What you are asked to do: Nothing but an exact copy of the records below counts as the answer.

Data listing:
#####

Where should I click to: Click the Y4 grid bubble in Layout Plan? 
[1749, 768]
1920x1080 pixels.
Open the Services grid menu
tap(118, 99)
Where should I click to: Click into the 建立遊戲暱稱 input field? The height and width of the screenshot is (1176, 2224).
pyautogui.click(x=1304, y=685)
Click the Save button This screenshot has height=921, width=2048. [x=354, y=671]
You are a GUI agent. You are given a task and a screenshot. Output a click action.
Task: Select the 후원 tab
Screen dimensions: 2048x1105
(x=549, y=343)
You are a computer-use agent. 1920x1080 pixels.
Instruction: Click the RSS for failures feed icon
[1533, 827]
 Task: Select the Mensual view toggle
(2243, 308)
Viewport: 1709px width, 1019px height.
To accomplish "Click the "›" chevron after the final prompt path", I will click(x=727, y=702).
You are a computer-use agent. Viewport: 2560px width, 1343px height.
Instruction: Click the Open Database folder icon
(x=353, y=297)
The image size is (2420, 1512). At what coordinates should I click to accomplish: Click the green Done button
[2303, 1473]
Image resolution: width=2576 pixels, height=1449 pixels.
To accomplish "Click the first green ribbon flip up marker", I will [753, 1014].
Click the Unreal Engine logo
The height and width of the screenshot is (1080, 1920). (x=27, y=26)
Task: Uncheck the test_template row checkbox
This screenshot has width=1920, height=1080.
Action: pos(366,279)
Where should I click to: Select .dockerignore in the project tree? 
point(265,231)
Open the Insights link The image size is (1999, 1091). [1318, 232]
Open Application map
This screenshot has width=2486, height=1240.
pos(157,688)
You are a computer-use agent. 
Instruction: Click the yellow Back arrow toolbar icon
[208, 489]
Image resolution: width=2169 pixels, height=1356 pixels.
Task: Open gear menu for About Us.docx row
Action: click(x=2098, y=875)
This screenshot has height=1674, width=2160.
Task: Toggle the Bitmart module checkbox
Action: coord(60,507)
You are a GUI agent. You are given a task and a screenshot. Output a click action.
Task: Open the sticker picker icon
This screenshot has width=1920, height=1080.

#####

Written solution:
Where should I click to: Click the Y4 grid bubble in Layout Plan? 
[1749, 768]
1920x1080 pixels.
Open the Services grid menu
tap(118, 99)
Where should I click to: Click into the 建立遊戲暱稱 input field? The height and width of the screenshot is (1176, 2224).
pyautogui.click(x=1304, y=685)
Click the Save button This screenshot has height=921, width=2048. [x=354, y=671]
You are a GUI agent. You are given a task and a screenshot. Output a click action.
Task: Select the 후원 tab
Screen dimensions: 2048x1105
(x=549, y=343)
You are a computer-use agent. 1920x1080 pixels.
Instruction: Click the RSS for failures feed icon
[1533, 827]
 Task: Select the Mensual view toggle
(2243, 308)
Viewport: 1709px width, 1019px height.
To accomplish "Click the "›" chevron after the final prompt path", I will click(x=727, y=702).
You are a computer-use agent. Viewport: 2560px width, 1343px height.
Instruction: Click the Open Database folder icon
(x=353, y=297)
The image size is (2420, 1512). At what coordinates should I click to accomplish: Click the green Done button
[2303, 1473]
Image resolution: width=2576 pixels, height=1449 pixels.
To accomplish "Click the first green ribbon flip up marker", I will [753, 1014].
Click the Unreal Engine logo
The height and width of the screenshot is (1080, 1920). (x=27, y=26)
Task: Uncheck the test_template row checkbox
This screenshot has width=1920, height=1080.
Action: pos(366,279)
Where should I click to: Select .dockerignore in the project tree? 
point(265,231)
Open the Insights link The image size is (1999, 1091). [1318, 232]
Open Application map
This screenshot has width=2486, height=1240.
pos(157,688)
You are a computer-use agent. 
Instruction: Click the yellow Back arrow toolbar icon
[208, 489]
Image resolution: width=2169 pixels, height=1356 pixels.
Task: Open gear menu for About Us.docx row
Action: click(x=2098, y=875)
This screenshot has height=1674, width=2160.
Task: Toggle the Bitmart module checkbox
Action: coord(60,507)
You are a GUI agent. You are given a task and a screenshot. Output a click action.
Task: Open the sticker picker icon
This screenshot has width=1920, height=1080.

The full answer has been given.